→ **Work item**
Retype the interview excerpt on cannabis below word for word, from its first line to its last.

→ **Exercise text**
=-=-=
Regarding the risk of high-potency cannabis raising the risk not of schizophrenia but of cannabis use disorder, how would you characterize cannabis? Where would you place it on the scale of addictiveness?
Ten years ago, I would have put it on the low end of the scale because of the relatively lower potency of the drug then in common use. Today we confront a changed situation.
As far as parents are concerned, I think it is useful to think about the question of why adolescents start to use cannabis. Clearly, there’s a social component; “I’m part of a group and they’re using it, so I’ll try it.” Another motivation is to address a problem. Something doesn’t feel quite right; the child wonders, “How can I feel better?” Through trial and exploration, they come to cannabis. And they might say, “When I smoked it, I felt pretty relaxed. I didn’t feel bad. It must be a good thing.”
For the parent, I think it is the latter situation that you want to be alert to. When the child is not feeling right, not feeling good, is searching for something. That’s when I think it’s important to have a conversation about “What’s happening?” “What is not feeling right?” “Is it excessive anxiety? Are you having odd thoughts? Mood swings? Unable to sleep?” You want to try to find out what drives the child to think that cannabis is really doing something for them.
How general is this advice?
As I have noted, we still need to do more research, with the kind of cannabis product that is now in common use. It is also crucial to remember that everyone’s brain is a little different. We have to allow for the possibility that for some people, the endocannabinoid system may be so fragile that it may be problematic to take any cannabinoids at all. We don’t know yet who these people are and that points again to the need for more research. We especially need to identify those people for whom cannabis might put them over a threshold and into a tragic illness.
=-=-=
→ **Records provided**
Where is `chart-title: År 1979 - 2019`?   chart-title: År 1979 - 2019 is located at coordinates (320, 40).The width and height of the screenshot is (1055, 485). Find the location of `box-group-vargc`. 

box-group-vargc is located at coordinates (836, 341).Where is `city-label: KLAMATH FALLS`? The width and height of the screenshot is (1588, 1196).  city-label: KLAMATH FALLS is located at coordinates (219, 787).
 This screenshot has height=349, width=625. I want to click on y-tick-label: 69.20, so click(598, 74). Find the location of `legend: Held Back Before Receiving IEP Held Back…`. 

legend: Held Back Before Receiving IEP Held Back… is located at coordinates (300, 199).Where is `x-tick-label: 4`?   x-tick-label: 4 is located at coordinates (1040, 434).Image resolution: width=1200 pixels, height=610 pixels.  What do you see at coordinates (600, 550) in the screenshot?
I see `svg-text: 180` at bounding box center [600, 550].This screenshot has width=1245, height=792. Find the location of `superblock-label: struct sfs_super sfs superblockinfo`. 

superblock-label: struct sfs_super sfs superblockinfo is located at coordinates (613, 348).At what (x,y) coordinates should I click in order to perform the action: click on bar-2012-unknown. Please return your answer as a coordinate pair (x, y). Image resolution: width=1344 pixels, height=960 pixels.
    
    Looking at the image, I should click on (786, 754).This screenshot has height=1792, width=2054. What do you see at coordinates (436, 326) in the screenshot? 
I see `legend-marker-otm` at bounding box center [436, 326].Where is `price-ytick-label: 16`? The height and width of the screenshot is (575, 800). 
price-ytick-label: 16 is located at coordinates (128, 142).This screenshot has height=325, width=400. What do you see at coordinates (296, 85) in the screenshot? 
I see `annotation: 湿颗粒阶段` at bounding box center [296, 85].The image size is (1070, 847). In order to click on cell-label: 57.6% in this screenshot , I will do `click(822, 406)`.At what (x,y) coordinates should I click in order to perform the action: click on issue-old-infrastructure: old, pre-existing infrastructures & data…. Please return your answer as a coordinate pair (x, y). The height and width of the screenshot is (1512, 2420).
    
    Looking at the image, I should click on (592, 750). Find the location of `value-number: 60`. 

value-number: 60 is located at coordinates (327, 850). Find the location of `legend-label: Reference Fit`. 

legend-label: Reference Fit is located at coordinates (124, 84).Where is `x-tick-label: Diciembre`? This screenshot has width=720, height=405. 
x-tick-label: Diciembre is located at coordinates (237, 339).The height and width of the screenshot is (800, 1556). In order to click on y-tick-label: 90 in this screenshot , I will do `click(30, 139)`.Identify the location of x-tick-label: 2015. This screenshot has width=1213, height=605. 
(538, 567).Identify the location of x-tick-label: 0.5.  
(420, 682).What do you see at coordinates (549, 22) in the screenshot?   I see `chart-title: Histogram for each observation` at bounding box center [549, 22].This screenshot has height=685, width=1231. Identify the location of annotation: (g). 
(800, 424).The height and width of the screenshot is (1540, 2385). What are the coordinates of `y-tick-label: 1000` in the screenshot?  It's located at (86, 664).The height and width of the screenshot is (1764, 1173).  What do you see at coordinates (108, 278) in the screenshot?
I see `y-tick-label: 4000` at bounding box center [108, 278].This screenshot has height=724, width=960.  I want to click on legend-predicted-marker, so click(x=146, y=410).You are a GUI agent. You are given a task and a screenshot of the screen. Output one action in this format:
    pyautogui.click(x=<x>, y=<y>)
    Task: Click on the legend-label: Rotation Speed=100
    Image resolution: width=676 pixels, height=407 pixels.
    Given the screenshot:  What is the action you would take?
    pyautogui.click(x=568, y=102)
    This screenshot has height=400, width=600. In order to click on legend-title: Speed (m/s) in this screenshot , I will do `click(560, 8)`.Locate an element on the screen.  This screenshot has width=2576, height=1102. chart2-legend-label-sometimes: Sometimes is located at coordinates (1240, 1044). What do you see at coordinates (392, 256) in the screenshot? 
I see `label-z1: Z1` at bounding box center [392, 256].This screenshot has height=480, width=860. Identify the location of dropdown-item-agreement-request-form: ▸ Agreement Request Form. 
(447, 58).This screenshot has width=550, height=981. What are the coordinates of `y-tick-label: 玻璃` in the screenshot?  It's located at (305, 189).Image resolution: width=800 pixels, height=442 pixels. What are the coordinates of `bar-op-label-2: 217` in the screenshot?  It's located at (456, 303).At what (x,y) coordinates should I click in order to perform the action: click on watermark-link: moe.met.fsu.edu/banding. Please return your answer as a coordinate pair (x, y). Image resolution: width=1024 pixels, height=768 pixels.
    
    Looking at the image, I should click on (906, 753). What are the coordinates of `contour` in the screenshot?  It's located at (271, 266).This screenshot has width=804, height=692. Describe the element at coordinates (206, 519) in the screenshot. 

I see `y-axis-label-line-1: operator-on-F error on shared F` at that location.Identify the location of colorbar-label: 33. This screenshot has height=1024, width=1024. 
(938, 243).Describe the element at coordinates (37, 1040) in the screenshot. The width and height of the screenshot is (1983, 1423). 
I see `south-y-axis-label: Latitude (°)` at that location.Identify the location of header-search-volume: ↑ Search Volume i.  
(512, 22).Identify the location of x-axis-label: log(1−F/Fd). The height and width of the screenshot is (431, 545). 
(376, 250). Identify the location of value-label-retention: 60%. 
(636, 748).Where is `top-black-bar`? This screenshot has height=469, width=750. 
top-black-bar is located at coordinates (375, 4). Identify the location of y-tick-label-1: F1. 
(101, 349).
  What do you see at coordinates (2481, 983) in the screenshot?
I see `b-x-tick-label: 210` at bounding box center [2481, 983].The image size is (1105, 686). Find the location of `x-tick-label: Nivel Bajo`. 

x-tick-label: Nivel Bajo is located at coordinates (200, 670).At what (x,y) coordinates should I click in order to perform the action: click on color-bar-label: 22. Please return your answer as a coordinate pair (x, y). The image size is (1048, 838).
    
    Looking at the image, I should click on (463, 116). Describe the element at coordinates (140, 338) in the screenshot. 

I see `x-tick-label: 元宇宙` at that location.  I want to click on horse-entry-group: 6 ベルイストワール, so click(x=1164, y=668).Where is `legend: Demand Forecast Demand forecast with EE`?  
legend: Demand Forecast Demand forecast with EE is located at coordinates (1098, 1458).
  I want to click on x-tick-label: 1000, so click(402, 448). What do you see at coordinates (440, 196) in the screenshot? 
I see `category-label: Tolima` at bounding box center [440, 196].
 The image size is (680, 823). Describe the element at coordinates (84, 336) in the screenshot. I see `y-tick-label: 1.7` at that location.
=-=-=
→ **Result of this task**
Regarding the risk of high-potency cannabis raising the risk not of schizophrenia but of cannabis use disorder, how would you characterize cannabis? Where would you place it on the scale of addictiveness?
Ten years ago, I would have put it on the low end of the scale because of the relatively lower potency of the drug then in common use. Today we confront a changed situation.
As far as parents are concerned, I think it is useful to think about the question of why adolescents start to use cannabis. Clearly, there’s a social component; “I’m part of a group and they’re using it, so I’ll try it.” Another motivation is to address a problem. Something doesn’t feel quite right; the child wonders, “How can I feel better?” Through trial and exploration, they come to cannabis. And they might say, “When I smoked it, I felt pretty relaxed. I didn’t feel bad. It must be a good thing.”
For the parent, I think it is the latter situation that you want to be alert to. When the child is not feeling right, not feeling good, is searching for something. That’s when I think it’s important to have a conversation about “What’s happening?” “What is not feeling right?” “Is it excessive anxiety? Are you having odd thoughts? Mood swings? Unable to sleep?” You want to try to find out what drives the child to think that cannabis is really doing something for them.
How general is this advice?
As I have noted, we still need to do more research, with the kind of cannabis product that is now in common use. It is also crucial to remember that everyone’s brain is a little different. We have to allow for the possibility that for some people, the endocannabinoid system may be so fragile that it may be problematic to take any cannabinoids at all. We don’t know yet who these people are and that points again to the need for more research. We especially need to identify those people for whom cannabis might put them over a threshold and into a tragic illness.